Ultimately, Harvey underscores the importance of perseverance and transparency with patients and staff: “While any transition is likely to be extremely challenging, most of your customers will be very thankful and sympathetic to your plight if you keep them informed. There really isn’t a lot of preparation you can do – you’ve just got to just suck it and see, and that’s the problem.”
Sector shrinkage?
Health economist Leela Barham suggests the real objective of the new Community Pharmacy Contractual Framework is a downsized sector, pointing to the results of Frontier and IQVIA’s recent economic review of the sector, which compares the full economic cost of NHS pharmaceutical services to available funding and gives a central estimate that these costs exceeded funding in 2023/24 by £2.308 billion.

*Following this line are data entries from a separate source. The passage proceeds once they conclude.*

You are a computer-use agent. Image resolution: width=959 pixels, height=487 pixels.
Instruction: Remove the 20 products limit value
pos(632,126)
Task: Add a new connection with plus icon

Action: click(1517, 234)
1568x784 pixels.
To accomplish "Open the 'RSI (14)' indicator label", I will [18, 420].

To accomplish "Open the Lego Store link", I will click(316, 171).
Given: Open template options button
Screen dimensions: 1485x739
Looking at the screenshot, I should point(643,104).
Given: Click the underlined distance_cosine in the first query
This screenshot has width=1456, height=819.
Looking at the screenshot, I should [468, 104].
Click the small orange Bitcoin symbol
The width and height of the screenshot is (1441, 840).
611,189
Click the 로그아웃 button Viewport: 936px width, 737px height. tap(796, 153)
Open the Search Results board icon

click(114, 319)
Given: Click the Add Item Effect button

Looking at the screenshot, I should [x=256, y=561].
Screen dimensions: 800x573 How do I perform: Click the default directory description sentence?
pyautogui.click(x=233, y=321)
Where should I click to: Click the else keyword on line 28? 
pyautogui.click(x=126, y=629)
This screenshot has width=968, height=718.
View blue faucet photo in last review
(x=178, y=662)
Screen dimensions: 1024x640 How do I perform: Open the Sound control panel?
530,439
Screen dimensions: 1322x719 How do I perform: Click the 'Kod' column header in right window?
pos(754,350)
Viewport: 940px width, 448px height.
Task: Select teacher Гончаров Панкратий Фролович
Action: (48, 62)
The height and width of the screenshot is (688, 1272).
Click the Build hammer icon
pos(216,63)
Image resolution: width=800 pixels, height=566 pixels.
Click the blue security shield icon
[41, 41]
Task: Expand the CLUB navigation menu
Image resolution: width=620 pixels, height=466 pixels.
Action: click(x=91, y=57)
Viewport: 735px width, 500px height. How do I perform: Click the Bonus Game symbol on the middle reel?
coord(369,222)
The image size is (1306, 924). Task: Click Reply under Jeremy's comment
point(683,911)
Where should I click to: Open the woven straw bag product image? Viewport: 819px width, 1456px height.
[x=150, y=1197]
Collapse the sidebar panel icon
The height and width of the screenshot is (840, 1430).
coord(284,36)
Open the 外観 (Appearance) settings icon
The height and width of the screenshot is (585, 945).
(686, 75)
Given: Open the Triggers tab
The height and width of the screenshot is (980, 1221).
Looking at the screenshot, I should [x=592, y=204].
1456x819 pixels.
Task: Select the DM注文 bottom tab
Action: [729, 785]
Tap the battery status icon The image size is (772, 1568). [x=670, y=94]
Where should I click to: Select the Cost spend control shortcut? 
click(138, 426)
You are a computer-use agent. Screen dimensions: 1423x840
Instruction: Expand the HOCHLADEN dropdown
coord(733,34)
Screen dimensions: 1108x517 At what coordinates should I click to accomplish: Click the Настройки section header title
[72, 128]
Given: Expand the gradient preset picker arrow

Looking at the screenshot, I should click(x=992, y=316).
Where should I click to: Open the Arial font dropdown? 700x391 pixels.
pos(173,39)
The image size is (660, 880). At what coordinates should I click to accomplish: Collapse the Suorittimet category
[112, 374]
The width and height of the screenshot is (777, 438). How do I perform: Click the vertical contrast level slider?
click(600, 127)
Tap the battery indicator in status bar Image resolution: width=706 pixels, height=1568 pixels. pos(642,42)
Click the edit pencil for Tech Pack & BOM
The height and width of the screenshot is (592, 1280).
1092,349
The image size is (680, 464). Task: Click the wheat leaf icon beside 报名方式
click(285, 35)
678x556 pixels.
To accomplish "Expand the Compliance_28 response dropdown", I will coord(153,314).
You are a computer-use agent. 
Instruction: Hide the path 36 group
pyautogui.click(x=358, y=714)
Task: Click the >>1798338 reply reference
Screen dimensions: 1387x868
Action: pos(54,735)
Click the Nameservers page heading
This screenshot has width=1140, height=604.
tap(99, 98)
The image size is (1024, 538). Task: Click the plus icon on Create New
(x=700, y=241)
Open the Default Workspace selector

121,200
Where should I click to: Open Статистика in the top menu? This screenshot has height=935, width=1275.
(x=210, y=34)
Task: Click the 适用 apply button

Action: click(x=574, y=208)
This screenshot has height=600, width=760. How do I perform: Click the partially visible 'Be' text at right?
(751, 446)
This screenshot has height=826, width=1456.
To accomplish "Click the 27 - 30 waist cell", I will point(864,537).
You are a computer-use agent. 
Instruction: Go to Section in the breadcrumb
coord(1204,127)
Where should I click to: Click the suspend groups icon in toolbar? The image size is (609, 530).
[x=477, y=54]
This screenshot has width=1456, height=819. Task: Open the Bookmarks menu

The report concludes that: “NHS pharmaceutical services (taken in total) are already not currently sustainable in the short-run for a large proportion of pharmacies and for a greater proportion when taking a long-run view. The likely consequences – absent of intervention – include the risk of pharmacy closures, shorter opening hours, and pharmacies choosing to offer a reduced range of services.”
Barham says: “It is hard to believe that the government could really think that the network can continue to be sustainable as it stands. It’s much more believable that the policy ambition is for a smaller network.”
Meanwhile, Mike Holden believes what’s needed is a new model of modern community pharmacy practice that meets the current and future needs of the health system and patients.
He says: “Owners of independent pharmacies must focus their energies on matters in their control, not national negotiations, lobbying, legislation or regulation, which includes their premises, their team, their services and the use of technology to improve efficiency and patient engagement.
"There has never been a more important time to work on their business as well as in it.”